Welcome to the ENBIS Spring Meeting
Trustworthy Industrial Data Science
Dortmund, Germany, May 15-16, 2024
Copyright: Fachhochschule Dortmund / Roland Baege
Aim of the Spring Meeting
Advanced statistical and machine learning models as well as adaptive and intelligent methods are becoming increasingly important in applied data science. At the same time, their trustworthiness is critical for the progress and adoption of data science applications in various fields, especially in industry. This ranges from methods to improve data quality, explainability, robustness and fairness to mathematical reliability guarantees. To discuss these within our ENBIS, the 2024 Spring Meeting brings together both academic and industrial statisticians interested in theoretical developments and practical applications in trustworthy data science.

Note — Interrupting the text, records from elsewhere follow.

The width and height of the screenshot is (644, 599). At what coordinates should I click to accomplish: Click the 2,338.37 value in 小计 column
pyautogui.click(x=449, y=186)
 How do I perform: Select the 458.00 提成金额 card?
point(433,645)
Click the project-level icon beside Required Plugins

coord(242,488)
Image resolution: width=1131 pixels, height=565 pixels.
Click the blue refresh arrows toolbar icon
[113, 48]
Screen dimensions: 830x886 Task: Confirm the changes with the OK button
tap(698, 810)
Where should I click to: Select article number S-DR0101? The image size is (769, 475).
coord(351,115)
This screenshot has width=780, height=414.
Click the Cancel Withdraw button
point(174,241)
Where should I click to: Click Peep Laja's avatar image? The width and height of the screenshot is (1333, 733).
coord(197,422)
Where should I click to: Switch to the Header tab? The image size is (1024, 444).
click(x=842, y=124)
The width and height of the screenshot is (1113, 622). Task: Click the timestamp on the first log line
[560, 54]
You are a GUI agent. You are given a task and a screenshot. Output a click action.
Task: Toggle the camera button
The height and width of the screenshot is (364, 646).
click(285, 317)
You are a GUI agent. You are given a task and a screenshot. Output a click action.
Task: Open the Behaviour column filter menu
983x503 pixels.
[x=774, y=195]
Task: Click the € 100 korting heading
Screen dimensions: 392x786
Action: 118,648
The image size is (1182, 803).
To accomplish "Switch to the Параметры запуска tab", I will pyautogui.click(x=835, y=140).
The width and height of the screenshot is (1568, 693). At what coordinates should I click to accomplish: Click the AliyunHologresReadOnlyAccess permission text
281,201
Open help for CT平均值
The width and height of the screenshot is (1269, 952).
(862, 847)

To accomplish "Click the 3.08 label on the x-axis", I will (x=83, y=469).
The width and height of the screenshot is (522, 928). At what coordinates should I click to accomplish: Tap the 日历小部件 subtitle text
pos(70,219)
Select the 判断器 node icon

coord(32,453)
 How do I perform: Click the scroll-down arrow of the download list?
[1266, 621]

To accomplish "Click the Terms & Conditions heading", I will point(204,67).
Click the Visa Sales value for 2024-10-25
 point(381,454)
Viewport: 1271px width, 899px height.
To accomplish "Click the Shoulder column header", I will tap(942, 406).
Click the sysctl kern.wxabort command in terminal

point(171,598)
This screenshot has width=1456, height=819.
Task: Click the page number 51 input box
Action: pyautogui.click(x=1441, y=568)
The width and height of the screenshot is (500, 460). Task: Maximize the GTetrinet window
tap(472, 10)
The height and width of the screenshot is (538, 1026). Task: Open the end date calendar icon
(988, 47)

Topics include but are not limited to:
- Empirical Studies on Trustworthy Data Analytics
- Explainable Artificial Intelligence in Medicine
- Fairness of Predictive Models
- Global Sensitivity Analysis
- Interpretable Machine Learning
- Methods to increase Data Quality
- Statistical Learning for Industry
- Statistical Reliability and Robustness
- Trust in Intelligent Systems and Methods
- Trustworthy Design and Analysis of Computer Experiments
- Trustworthy Anomaly Detection
Contact information
For any question about the meeting venue and scientific programme, registration and paper submission, feel free to contact the ENBIS Permanent Office : office@enbis.org.
Organizing Committee:
Sonja Kuhnt (Chair), Dortmund University of Applied Sciences and Arts, Germany
Nadja Bauer, Dortmund University of Applied Sciences and Arts, Germany
Ulrike Guba, TU Dortmund University, Germany
Markus Pauly, TU Dortmund University, Germany
Programme committee
Nadja Bauer, Dortmund University of Applied Sciences and Arts, Germany
Christoph Friedrich, Dortmund University of Applied Sciences and Arts, Germany
Bertrand Ioos, EDF R&D, France
Sven Knoth, Helmut Schmidt University Hamburg, Germany
Sonja Kuhnt, Dortmund University of Applied Sciences and Arts, Germany
Antonio Lepore, University of Naples Federico II, Italy
Markus Pauly, TU Dortmund University, Germany
Olivier Roustant, INSA Toulouse, France
Heike Trautmann, Paderborn University, Germany
ENBIS Spring Meeting 2024 Highlights
Plenary speakers
Nicolas Brunel (ENSIIE, France): Statistical Inference for Trustworthy AI: Cases for xAI and Uncertainty Quantification
Jean-Michel Loubes (Université Toulouse Paul Sabatier, France): Towards Compliance of AI Algorithms : Bias Analysis and Robustness
Muhammad Bilal Zafar (Ruhr University Bochum, Germany): On Trustworthiness of Large Language Models
The meeting will also include a number of contributed sessions. A particular focus will be given on Trustworthy Industrial Data Science. For the conference, you can submit either an oral or poster/blitz presentation.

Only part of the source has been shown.